Johann wollte sich auf ihn stürzen, da sah er die Pistolen in den Händen der Knechte. Samuel nahm einen silbernen Becher und warf ihn zum Fenster hinaus auf die Straße. Wieder schrie er: »Diebe! Gesindel! Ich lass euch einsperren!«
»Aron, du Schwein, du hast uns reingelegt!« Johann zitterte und schnaufte. Er hatte die Hände geballt, die Knöchel waren weiß. Aron zuckte die Schultern. Sein Bruder trat ans Fenster und rief: »He, Polizei! Zu Hilfe!«
Johann gab Leibchen Sand ein Zeichen. Mit wenigen Sätzen waren sie aus dem Raum. Im Hof sprangen sie auf ihre Pferde und galoppierten davon. Niemand schoss hinter ihnen her, und niemand verfolgte sie. Die Beute blieb in der Stube des Händlers zurück.
In Schierstein berichteten sie Mathias und den andern, wie Aron mit seinem fetten Bruder die ganze Bande hereingelegt hatte. Mathias tobte: »Kocht Blei! Wir gießen hundert Kugeln und schießen sie den Saukerlen in den Wanst.«
»Wenn wir in Igstadt anrücken, werden wir von der Polizei und vielleicht auch von Soldaten empfangen!«, gab Johann zu bedenken.

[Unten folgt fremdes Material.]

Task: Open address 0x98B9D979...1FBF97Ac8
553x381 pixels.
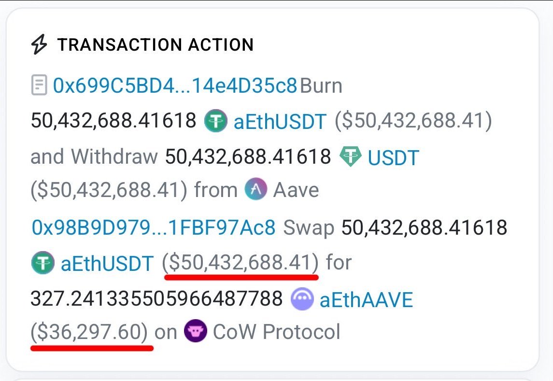Action: (x=154, y=227)
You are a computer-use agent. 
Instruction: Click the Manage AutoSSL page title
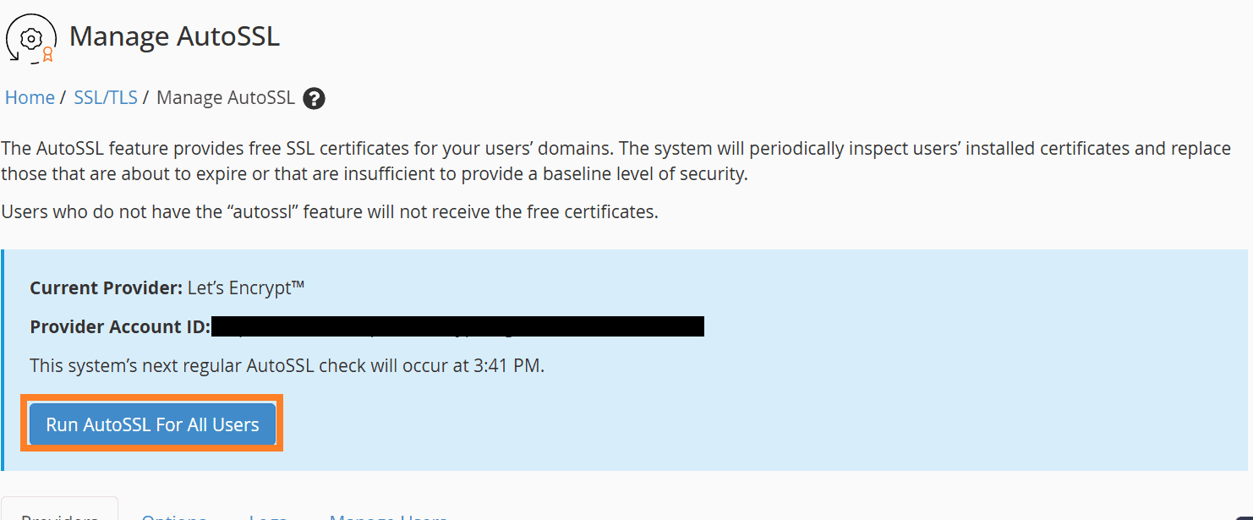click(175, 36)
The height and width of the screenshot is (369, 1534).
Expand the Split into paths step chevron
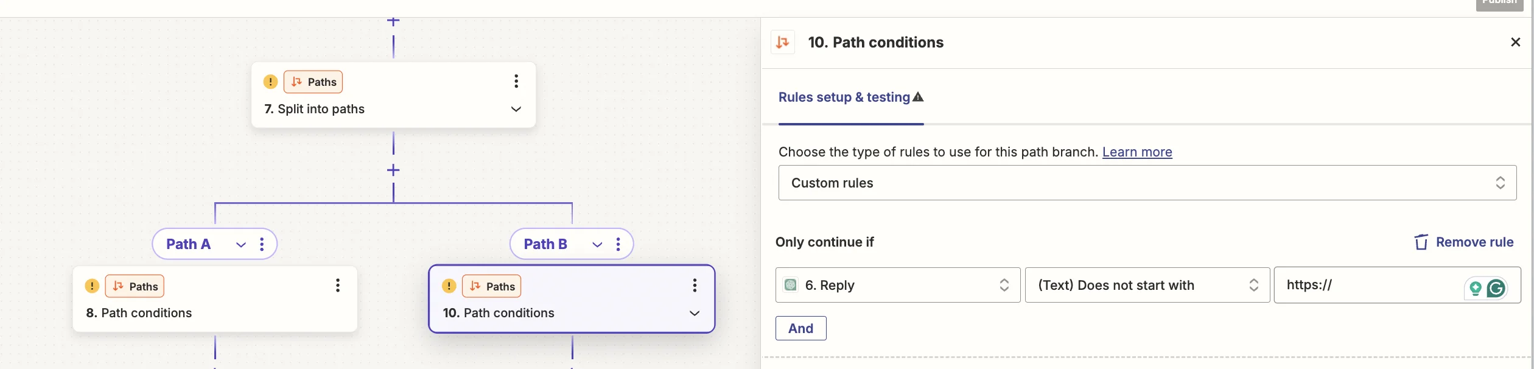(516, 109)
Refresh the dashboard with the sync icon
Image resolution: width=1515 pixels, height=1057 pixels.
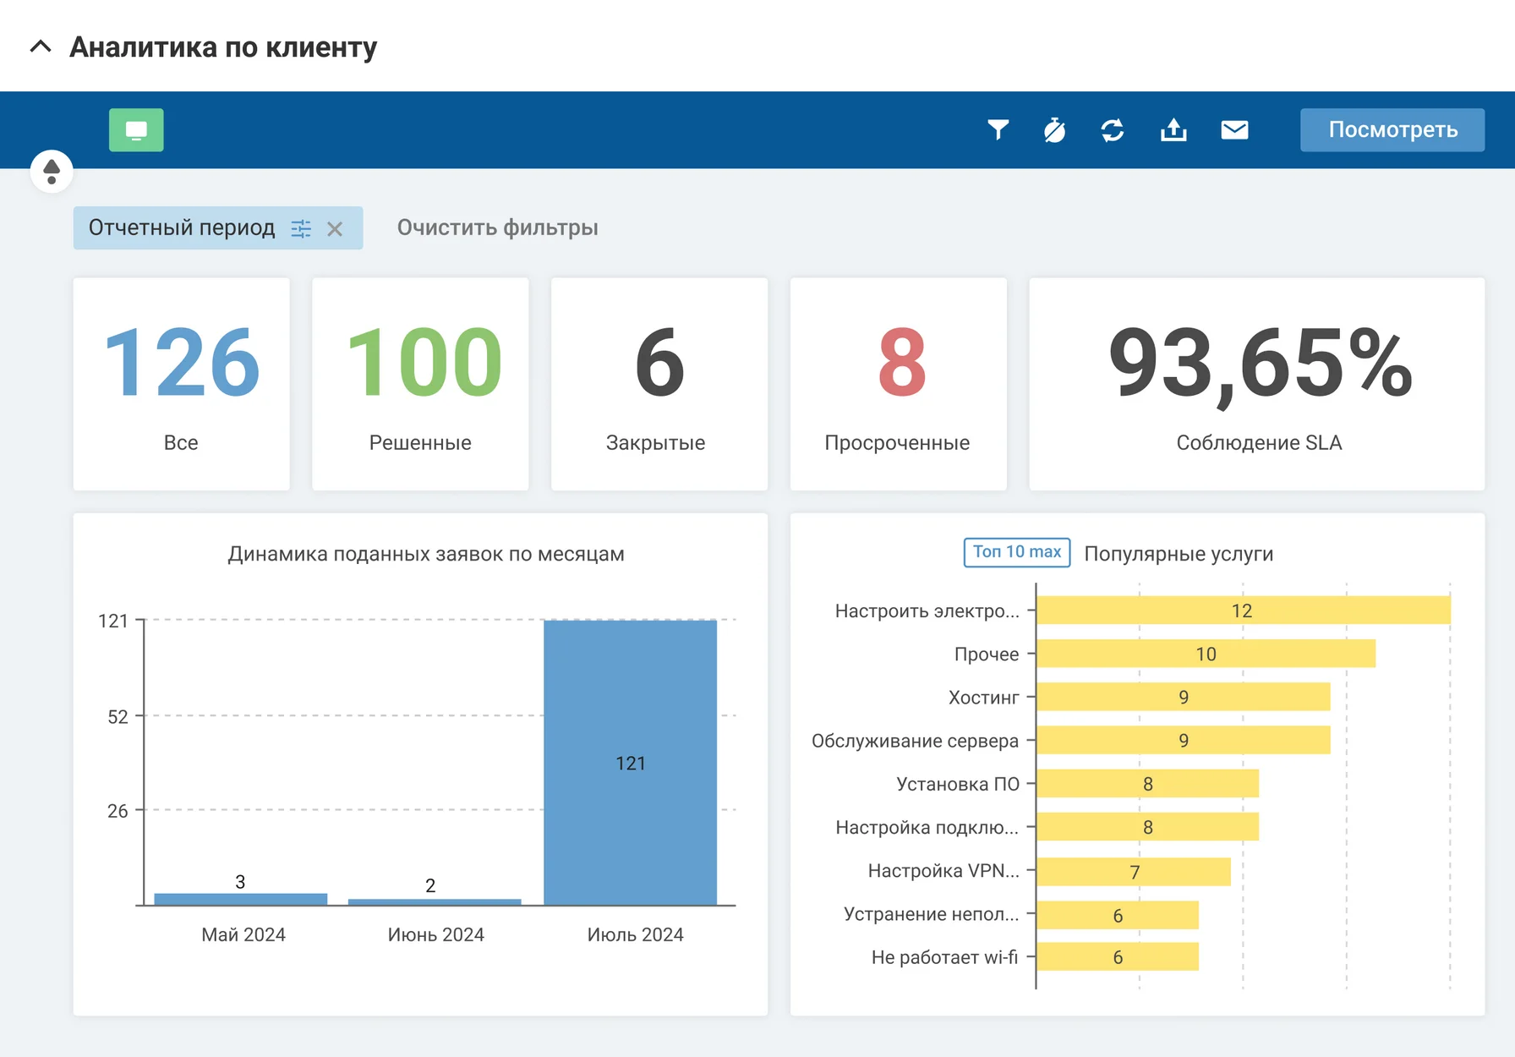pyautogui.click(x=1112, y=130)
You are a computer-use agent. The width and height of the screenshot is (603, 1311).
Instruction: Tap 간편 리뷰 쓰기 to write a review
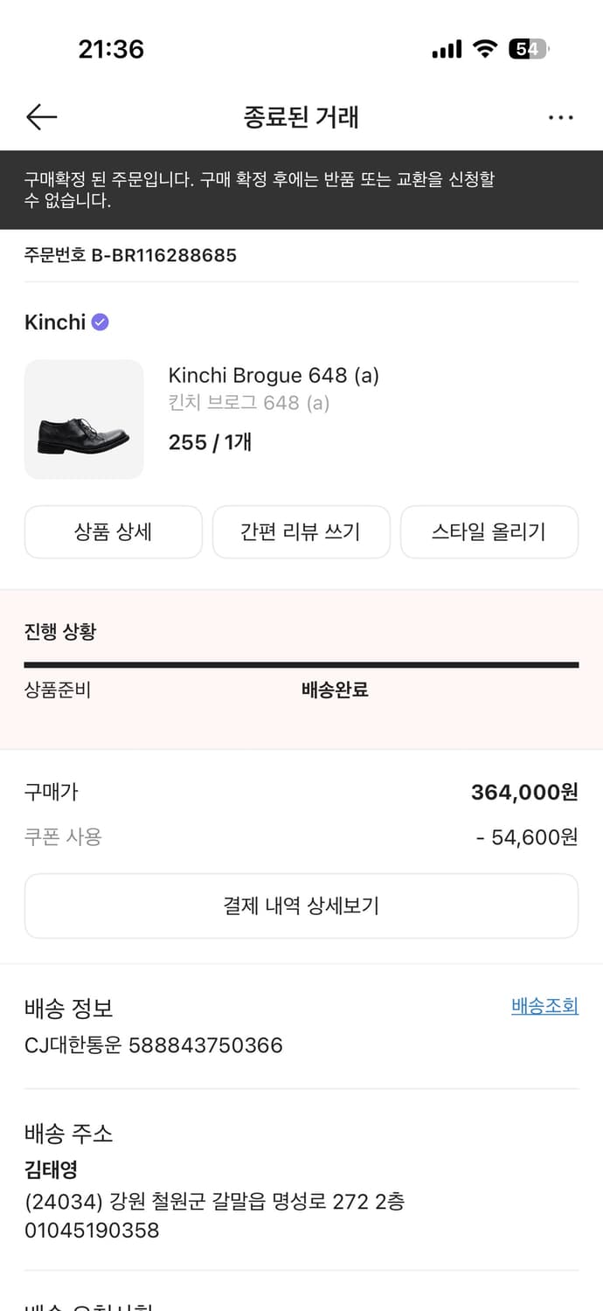pyautogui.click(x=302, y=531)
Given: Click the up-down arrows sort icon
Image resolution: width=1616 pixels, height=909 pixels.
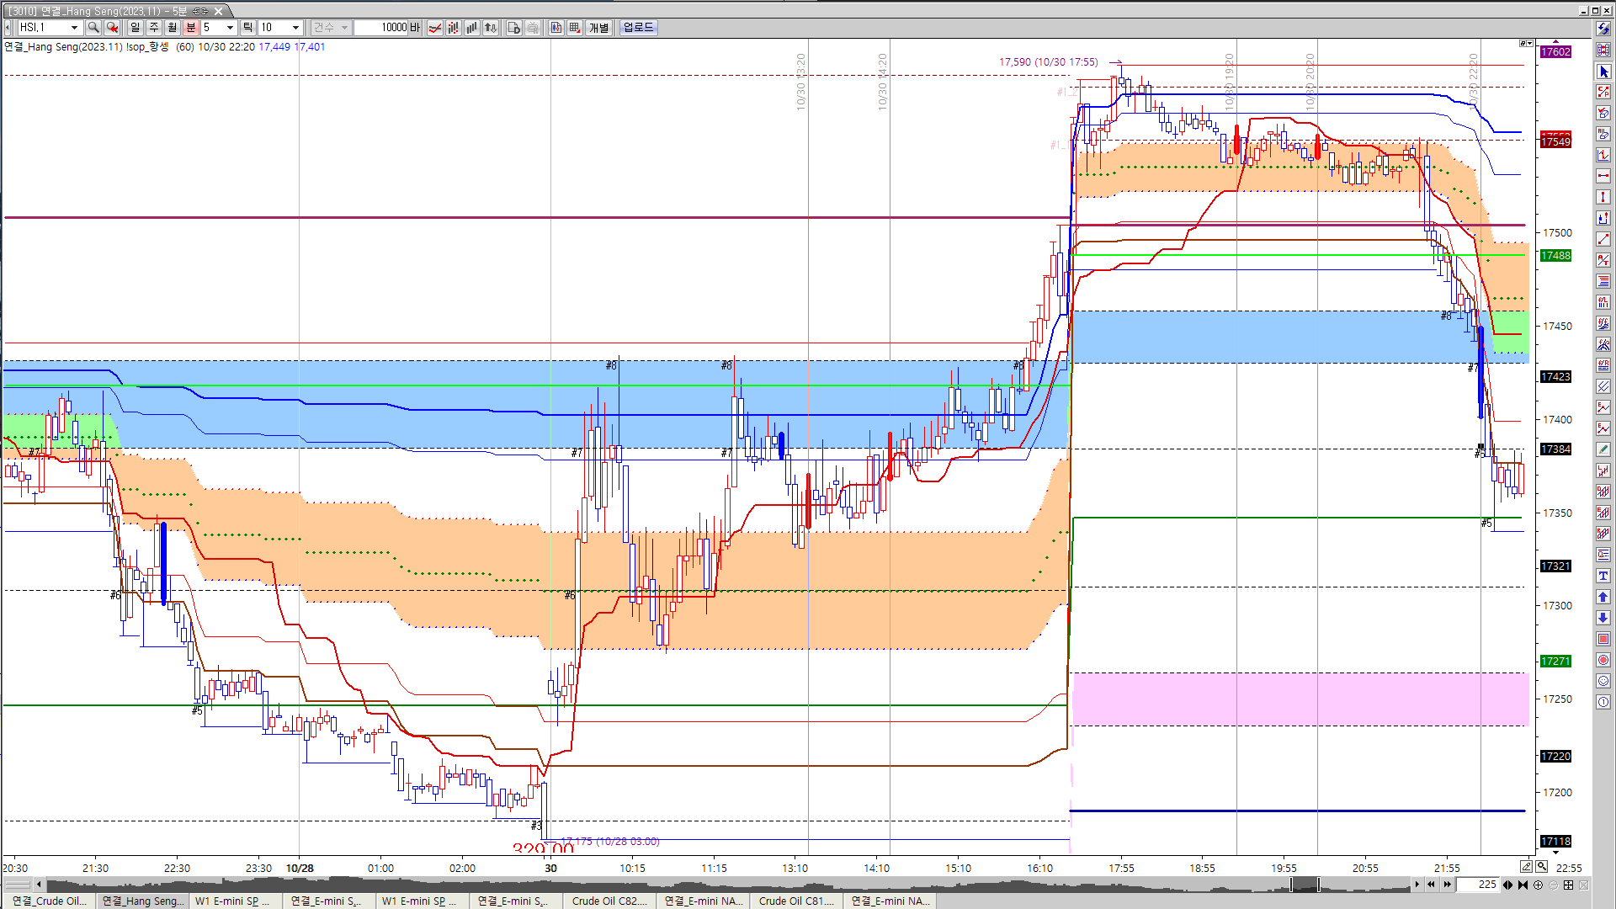Looking at the screenshot, I should pos(492,28).
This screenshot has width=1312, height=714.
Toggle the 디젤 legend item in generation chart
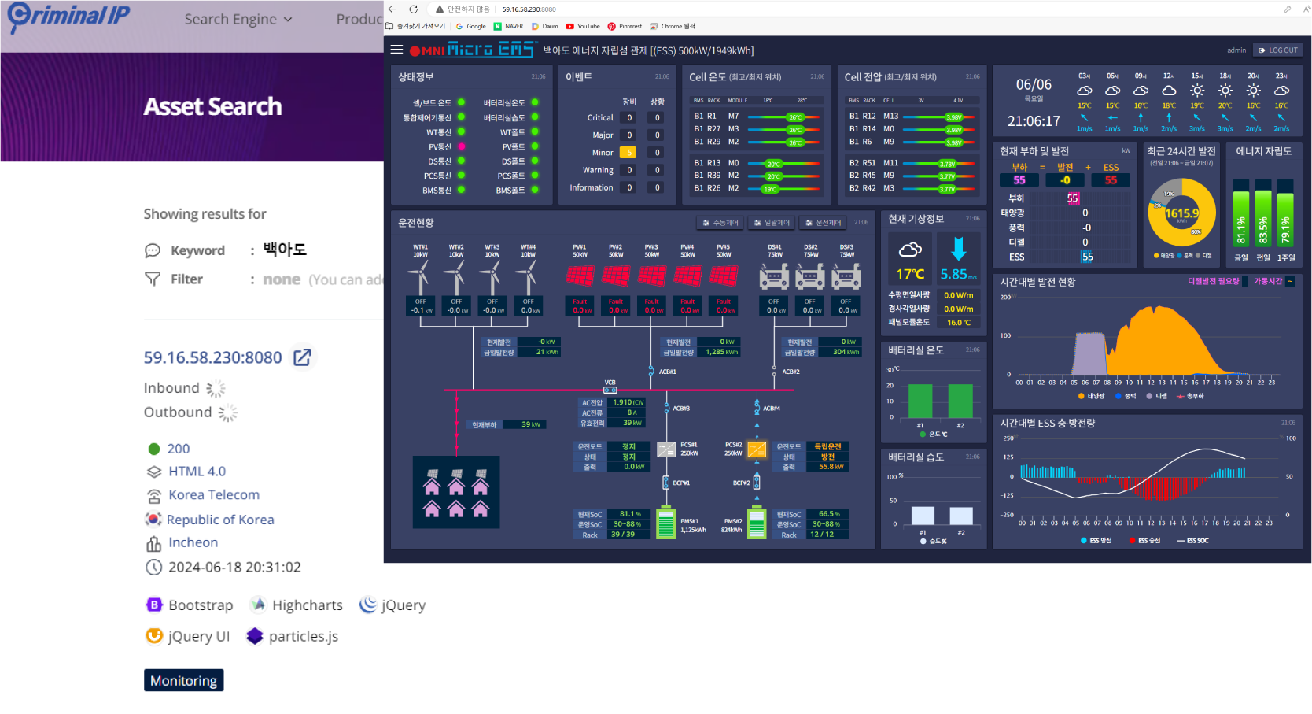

Mathias überlegte, schließlich entschied er: »Wir werden dem Schwein einen Brief schreiben. Wir drohen ihm mit Mord und Brand, falls er nicht sofort Geld für die Waren rausrückt. Wir lassen uns nicht bestehlen.«
Johann schüttelte den Kopf »Wer soll den denn schreiben? Etwa der Lehrer?«
Mathias grinste. Fast feierlich sagte er: »Ich werde selbst schreiben!«
»Das glaub ich erst, wenn ich es sehe.« Johann lachte und schlug sich auf die Schenkel.
Mathias ließ die Witwe Tauber beim Pfarrer Papier, Tinte und Federkiel holen. Er setzte sich in die Schankstube. Die anderen sahen staunend zu, wie er langsam Buchstaben um Buchstaben malte. Er schrieb:
›Geschätzter Samuel!
Wenn du nicht sofort Geld gibst, kommen wir mit allen Männern und erschlagen deine ganze Familie. Wir brennen dein Haus nieder und braten dich am Spieß, du fettes Schwein.
Deine Freunde‹
Johann bewunderte den Brief: »Wieso kannst du schreiben?«
»Das hat mir der Pfaff in Neersdonk gezeigt.« Mehr wollte Mathias nicht erzählen.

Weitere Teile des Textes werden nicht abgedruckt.